Como ya os comenté el origen de Albert Kahn se encuentra en la zona de los vosgos al noreste de Francia, lindando con Alemania y no muy lejos de la selva negra. Por esta razón el bosque característico de esa zona no podía faltar.  Tres pisos de vegetación  fueron recreados incluyendo los tipos de suelo y la orografía (¡se necesitaron 10 000m3 de tierra para poder crear el relieve!), tanto la vertiente alsaciana con sus carpes y avellanos como la lorena con sus abetos y piceas. Ambos se unen gracias a macizos de hayas. 
Este bosque fue el reto personal de Albert Kahn, todo fue idea suya, hasta la disposición de las rocas graníticas que acompañan a un pequeño arroyo originarias cada una de ellas de la región que le vio nacer. Los amigos que venían de la zona de los vosgos quedaban ensimismados por el realismo de su jardín. He de reconocer que paseando por allí no me daba la impresión de estar a no más de un cuarto de hora de la Torre Eiffel, si no más bien de estar paseando por alguna ladera alpina.


  El jadín inglés  

Un riachuelo serpenteante envuelve este jardín, donde el objetivo a diferencia del jardín francés es la búsqueda de "lo natural". Arboles no podados nos dan la bienvenida con el porte que la naturaleza se encarga de darles, praderas con flores silvestres, un roquedo con puente...


Continuando el camino, un portalón japonés nos anuncia la próxima visita: el jardín japonés.
La primera parte de este jardín se ciñe  a los objetivos fijados por Albert Kahn. Dos viviendas tradicionales desmontadas fueron importadas desde Japón, una de ellas,  el salón de té, fue regalo de la escuela Uraseke de Kyoto. Ambas están completamente abiertas al exterior. Tanto rocas como vegetales están pensados de manera que parezca que se está en una gran espacio. Los vegetales están cortados en forma de "nubes" para permitir que la mirada pueda atravesarlos para seguir contemplando el paisaje.
 

Una vez pasada la pequeña aldea japonesa, llegamos a la zona más nueva del jardín. El jardín japonés moderno, realizado en los años 90 por el paisajista japonés Fumiaki Takano. Aquí, nada se deja al azar, todo responde a una simbología. El curso de agua que recorre el jardín es una metáfora de la vida de Albert Kahn: al principio agitado y tumultuoso, volviéndose calmo al terminar en una espiral, símbolo de la vuelta a empezar de la existencia. 
El simbolismo recae sobre tres ejes esenciales:
- El eje de la vida (Yang) simbolizado por el río y por las construcciones cónicas en relieve.
- El eje de la muerte (Yin), representado las construcciones en cono invertido.
- El eje femenino- masculino representado por el haya y el cedro
Estos símbolos responden al principio fundamental del Tao, el de la complementariedad en la oposición para formar un todo.

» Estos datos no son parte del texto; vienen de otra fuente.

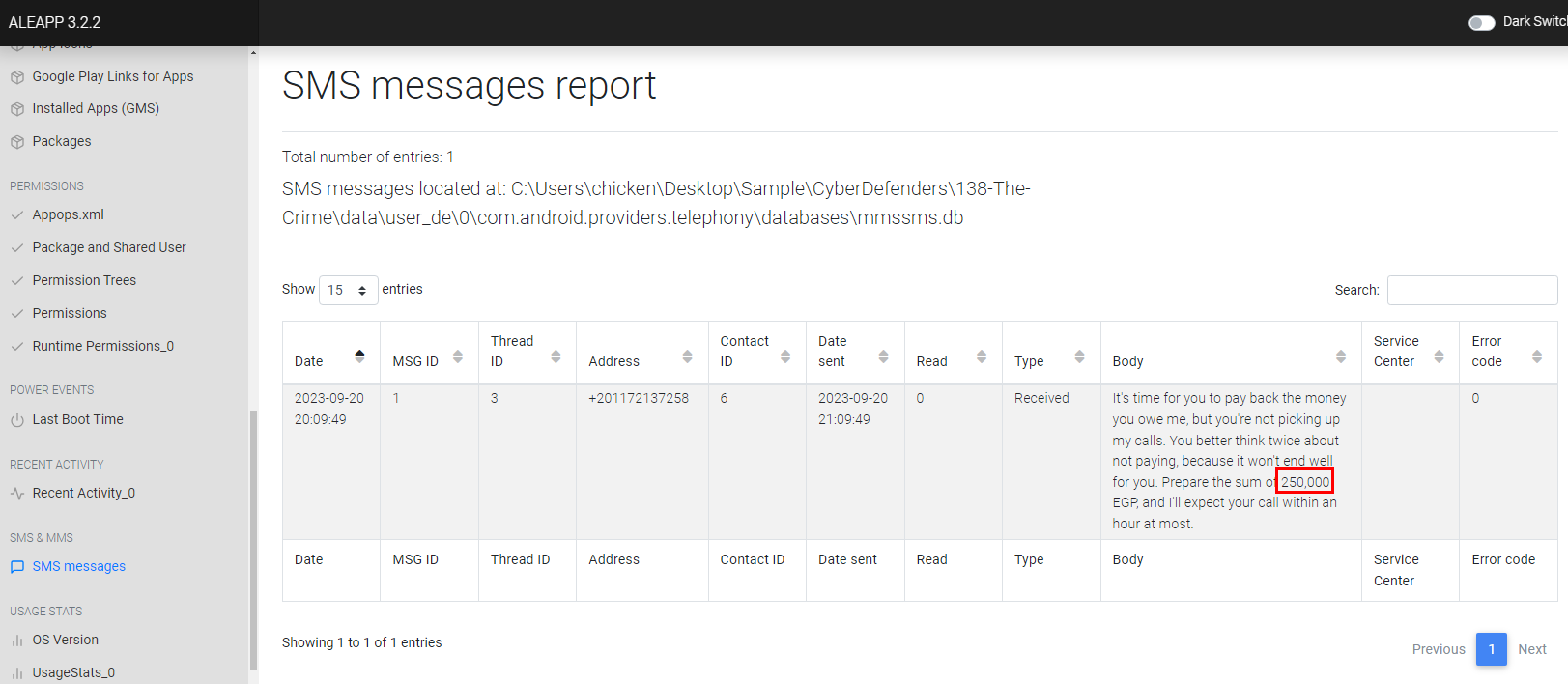Open Runtime Permissions_0 report
Screen dimensions: 1568x684
102,347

He de decir que cada ambiente me despertó sensaciones diferentes. No podría decir cuál es el que me gustó más porque todos ellos fueron increíbles, unos por su realismo, por poder hacerme escapar del entorno urbano, otros por hacerme sentir como ciudadana de otro planeta, otros por la belleza, delicadeza y detallismo extremo que convierte en realidad el dicho de querer es poder.

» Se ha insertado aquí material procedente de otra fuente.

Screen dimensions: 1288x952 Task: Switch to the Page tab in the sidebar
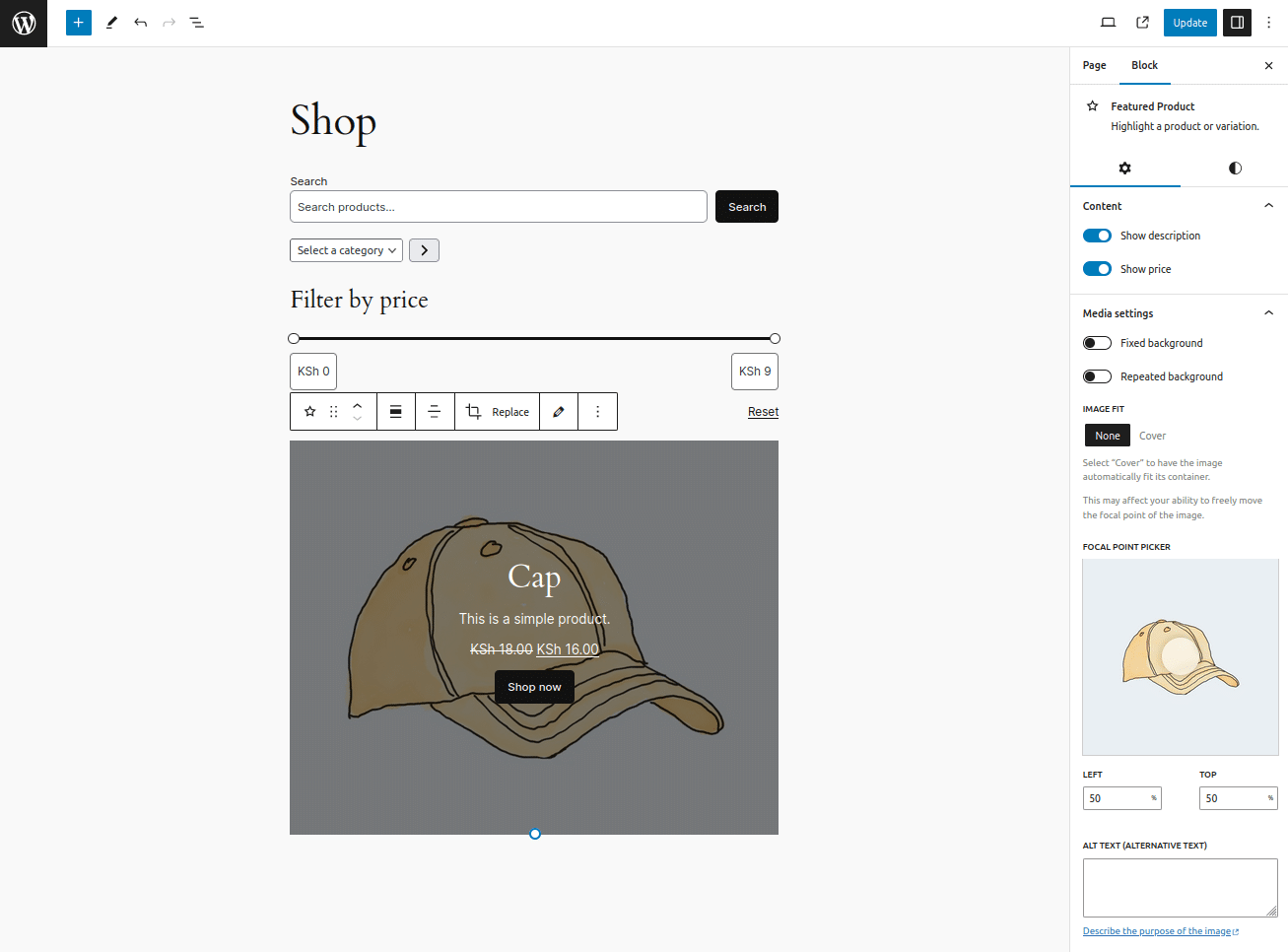coord(1094,65)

Un espacio en las inmediaciones de París que aunque algo desconocido merece el mayor de los reconocimientos. Es sin duda un lugar de visita obligada.

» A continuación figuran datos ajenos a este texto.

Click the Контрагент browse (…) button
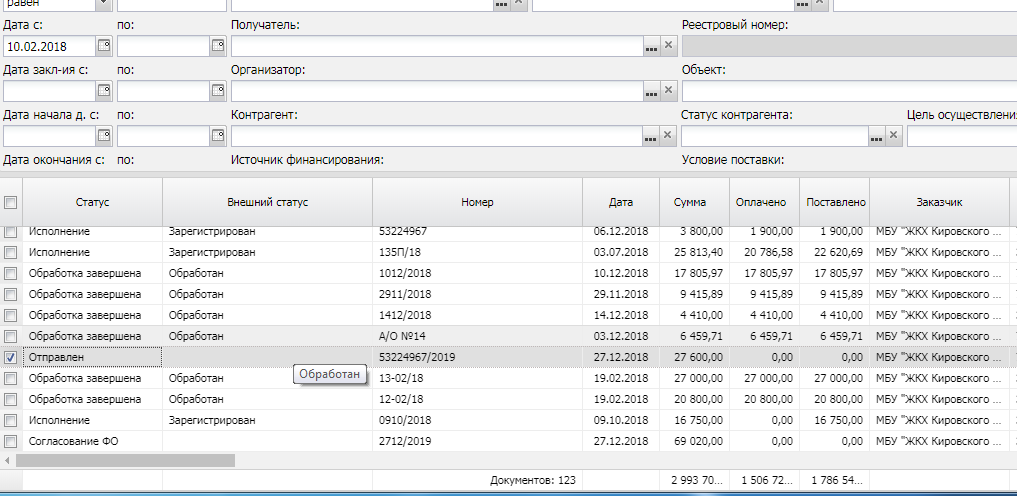This screenshot has height=496, width=1017. coord(651,136)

Antes de terminar, os preguntaréis, pero... el título del post es jardín-museo ¿y el museo?, bien, en el recinto se encuentra también el museo donde se explica con detalle la vida y obra de Albert Kahn. Innumerables fotografías de los viajes tanto de él mismo como de los beneficiarios de sus becas de viaje alrededor del mundo nos ilustran cómo eran otras culturas. Curioso y entretenido en iguales proporciones.